- _Testo della pagina_
+++

Creato il 07 dicembre 2012 da Postpopuli @PostPopuli

di Emiliano Morozzi

“Tora tora tora”: con queste tre parole alle ore 7.53 del 7 dicembre 1941 i giapponesi cominciano l’attacco a Pearl Harbor. Il segnale, lanciato dal capitano di fregata Mistuo Fuchida, a capo della prima ondata di bombardieri, viene ritrasmesso subito in Giappone: le forze nemiche sono state colte di sorpresa e sulla base navale Usa si sta per scatenare l’inferno. È l’inizio di una giornata che gli Stati Uniti definiranno “il giorno dell’infamia“, un attacco a sorpresa che arrivò senza dichiarazione di guerra, che causò ingenti perdite alla marina statunitense e permise alle forze giapponesi di lanciare indisturbata una serie di assalti aeronavali contro obiettivi chiave nel Pacifico e nel Sudest asiatico. In realtà i giapponesi, per salvare almeno la forma agli occhi dell’opinione pubblica internazionale, avrebbero voluto consegnare la dichiarazione di guerra e attaccare mezz’ora dopo, ma l’atto arrivò in mani nemiche quando ormai le bombe e i siluri giapponesi piovevano sulla base americana.

Al successo dell’operazione contribuì certo l’effetto sorpresa, ma anche una meticolosa preparazione da parte dei giapponesi: le due squadre navali agli ordini dell’ammiraglio Nagumo e sotto la supervisione dell’ideatore del piano, l’ammiraglio Yamamoto, partirono dalle Curili e arrivarono alle Hawaii da nord, seguendo una rotta poco frequentata dalle navi mercantili e non pattugliata dai ricognitori nemici. Anche la data non fu scelta a caso: il 7 dicembre cadeva di Domenica, giorno di festa, e i giapponesi sapevano grazie alle loro spie che i marinai durante quei giorni scendevano a terra in licenza.

+++

- _Record riportati_
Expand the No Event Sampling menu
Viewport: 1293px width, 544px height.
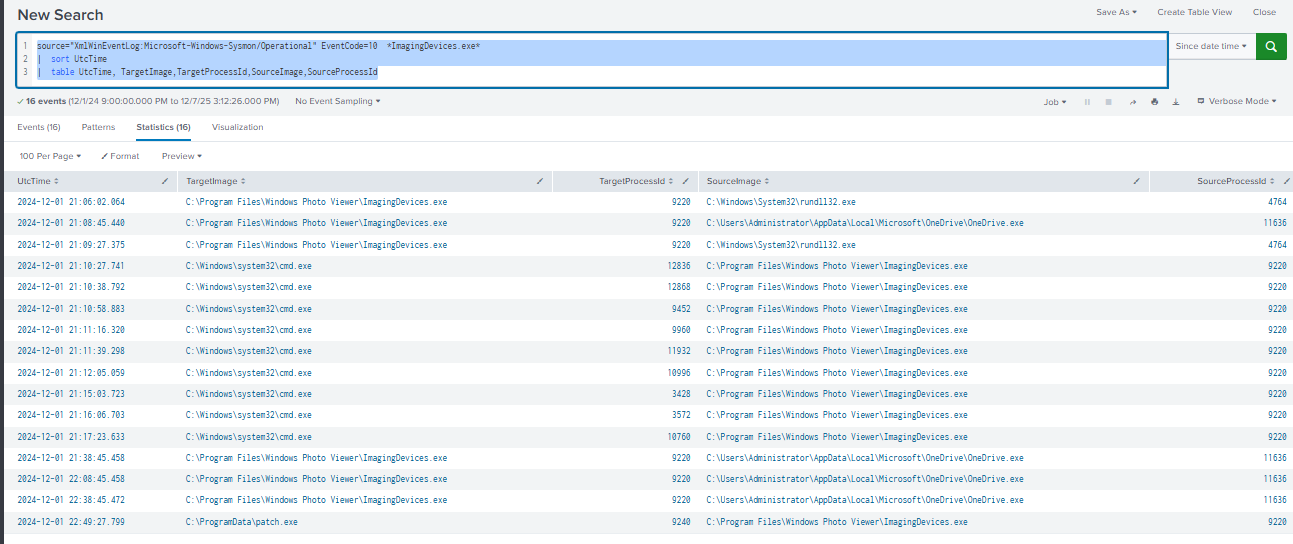(337, 102)
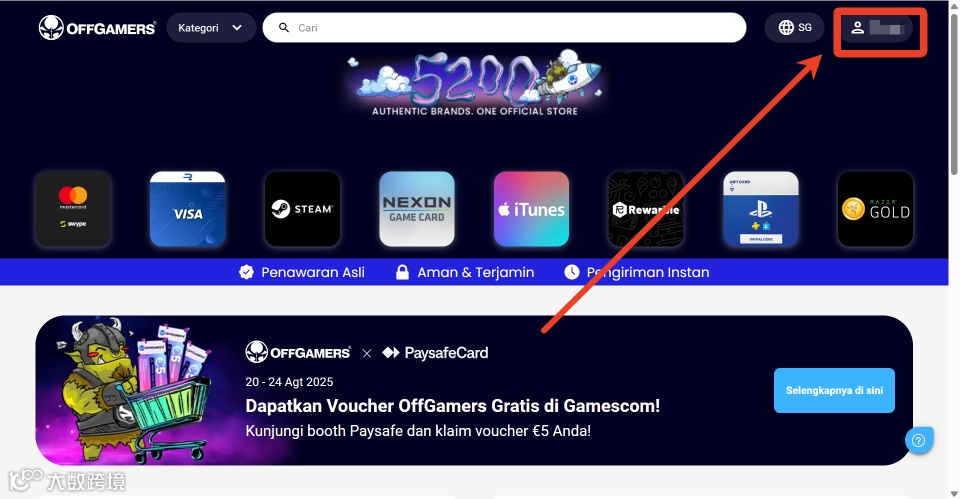Expand the Kategori dropdown

211,28

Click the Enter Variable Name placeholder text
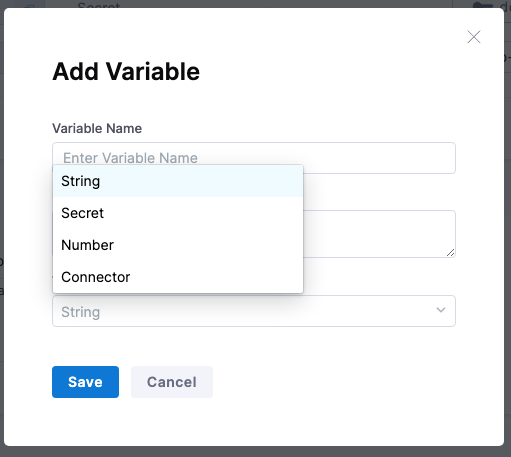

+++

- _Istruzioni di lavoro_
A. Ricopia dal testo su Pearl Harbor il passo che si apre con le parole contenenti "Al successo dell’operazione" e si chiude con "terra in licenza.".
B. Elenca, con il grado indicato, tutti gli ufficiali giapponesi nominati nel testo su Pearl Harbor.

- _Soluzioni_
A.
Al successo dell’operazione contribuì certo l’effetto sorpresa, ma anche una meticolosa preparazione da parte dei giapponesi: le due squadre navali agli ordini dell’ammiraglio Nagumo e sotto la supervisione dell’ideatore del piano, l’ammiraglio Yamamoto, partirono dalle Curili e arrivarono alle Hawaii da nord, seguendo una rotta poco frequentata dalle navi mercantili e non pattugliata dai ricognitori nemici. Anche la data non fu scelta a caso: il 7 dicembre cadeva di Domenica, giorno di festa, e i giapponesi sapevano grazie alle loro spie che i marinai durante quei giorni scendevano a terra in licenza.

B.
- capitano di fregata Mistuo Fuchida
- ammiraglio Nagumo
- ammiraglio Yamamoto